Happy people tend to also be healthier, also friendlier, also more involved in community, also creative
in what you are doing, more productive, better in leadership, better performer,
you tend to make more money, have more job security, miss fewer days to illness
and are less likely to get burnt out and quit.[iii]
Of course, being
happy is also more fun.
We have
a vested interest in developing solid relationships, solid marriages, plain and
simple. Or as we Christians used to say, love is the better way. St. Paul tells
us, let your love be genuine; out do each other in
affection, honor, zeal, hope, patience, payer… Live in harmony. And insofar as
it is up to you, be at peace.
And our present round of research
bears out the wisdom of Paul's understanding of the Christian life, the
profounder spiritual way of living in the world. Likewise, the present round of
research bears out Paul's other insight from 2nd Corinthians. He
says, we are Ambassadors of reconciliation to each
other. The spiritual way of being in the world is the way of reconciliation.
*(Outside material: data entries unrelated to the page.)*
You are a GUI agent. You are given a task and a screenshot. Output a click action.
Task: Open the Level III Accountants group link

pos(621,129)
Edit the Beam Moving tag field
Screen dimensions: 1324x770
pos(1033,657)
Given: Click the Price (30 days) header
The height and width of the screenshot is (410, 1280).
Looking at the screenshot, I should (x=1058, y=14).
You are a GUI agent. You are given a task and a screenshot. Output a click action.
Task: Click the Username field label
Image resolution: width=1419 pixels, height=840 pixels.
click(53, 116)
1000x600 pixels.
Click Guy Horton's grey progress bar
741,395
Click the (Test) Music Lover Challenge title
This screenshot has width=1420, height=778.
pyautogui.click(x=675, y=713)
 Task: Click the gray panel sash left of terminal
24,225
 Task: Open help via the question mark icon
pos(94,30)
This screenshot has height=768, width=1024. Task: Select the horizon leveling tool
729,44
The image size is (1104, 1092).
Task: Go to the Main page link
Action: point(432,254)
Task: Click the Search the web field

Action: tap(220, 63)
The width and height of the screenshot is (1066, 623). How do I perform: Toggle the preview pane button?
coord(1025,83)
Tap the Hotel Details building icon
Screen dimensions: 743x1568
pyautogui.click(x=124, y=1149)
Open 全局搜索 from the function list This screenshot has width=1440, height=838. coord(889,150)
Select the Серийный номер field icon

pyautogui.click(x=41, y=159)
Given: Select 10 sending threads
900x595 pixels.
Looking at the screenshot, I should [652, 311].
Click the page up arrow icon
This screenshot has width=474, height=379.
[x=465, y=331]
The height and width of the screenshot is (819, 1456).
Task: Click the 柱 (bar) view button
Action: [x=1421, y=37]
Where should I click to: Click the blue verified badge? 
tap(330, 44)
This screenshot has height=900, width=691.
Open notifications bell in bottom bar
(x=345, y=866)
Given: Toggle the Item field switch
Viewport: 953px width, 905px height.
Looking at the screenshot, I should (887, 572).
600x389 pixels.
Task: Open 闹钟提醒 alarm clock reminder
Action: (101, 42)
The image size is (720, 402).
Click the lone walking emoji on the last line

Become a reconciling presence as you mature.
Here is
the thing. The single most important thing you can do to improve your love
life. The primary way you can put some zip back in your romance, according to
the research is… be a reconciling person. Practice that until it becomes
subconsciously grooved. That is the long answer, the life answer.
That is
not to say that some flowers tomorrow might not be a bad idea, a dinner out, a little
bling. There is nothing wrong with a poem or some perfume… But it turns out
that reconciliation is the single best give you can give your spouse to spruce
up your love life.
The
Curmudgeon's I cited at the beginning were half right. That flash of lust that
you feel at the beginning of romance doesn't have to last long before you run
up against the cold, difficult fact of the actual person that you are trying to
love. New relationships experience it as a block of impassable stone that is
just there in between sessions of canoodling.
In
fairly short order, after you get to know each other, you have arguments with
your spouse. They just don't see things the way you do, you just don't live the
same way, a lot of small things that you step over quite a bit. Your spouse
feels they need to attend every extended family event,
you would rather be more independent. You'd like to have a baby in the near future,
the person you are seeing isn't ready yet and isn't sure that they ever will
be. You think your spouse is too strict with your oldest child, and they think
they have about the right approach to parenting. You'd rather plan ahead and
your spouse waits until the last minute.
Here is
the thing that we have discovered. That argument that you first had from before
you were engaged…. In all likelihood, you will be having that same argument in
a different version 15 years later. Let me quantify. When we studied married
couples and the arguments that they had by actually taping them in hours of
daily living, 69% of all the arguments that these couples had fell into this
category.
I love
the conclusion of one researcher, Dan Wile. “When choosing a long-term partner…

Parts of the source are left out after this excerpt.